# [WHAT IS ASKED]
Update the listing below by changing each "screenshot" to "capture", leaving everything else untouched.

## START

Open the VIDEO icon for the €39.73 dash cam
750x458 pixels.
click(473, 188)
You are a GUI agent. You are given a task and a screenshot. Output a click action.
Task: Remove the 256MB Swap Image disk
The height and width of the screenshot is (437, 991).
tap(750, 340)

## END

# [RESPONSE TO THE TASK]
Open the VIDEO icon for the €39.73 dash cam
750x458 pixels.
click(473, 188)
You are a GUI agent. You are given a task and a capture. Output a click action.
Task: Remove the 256MB Swap Image disk
The height and width of the capture is (437, 991).
tap(750, 340)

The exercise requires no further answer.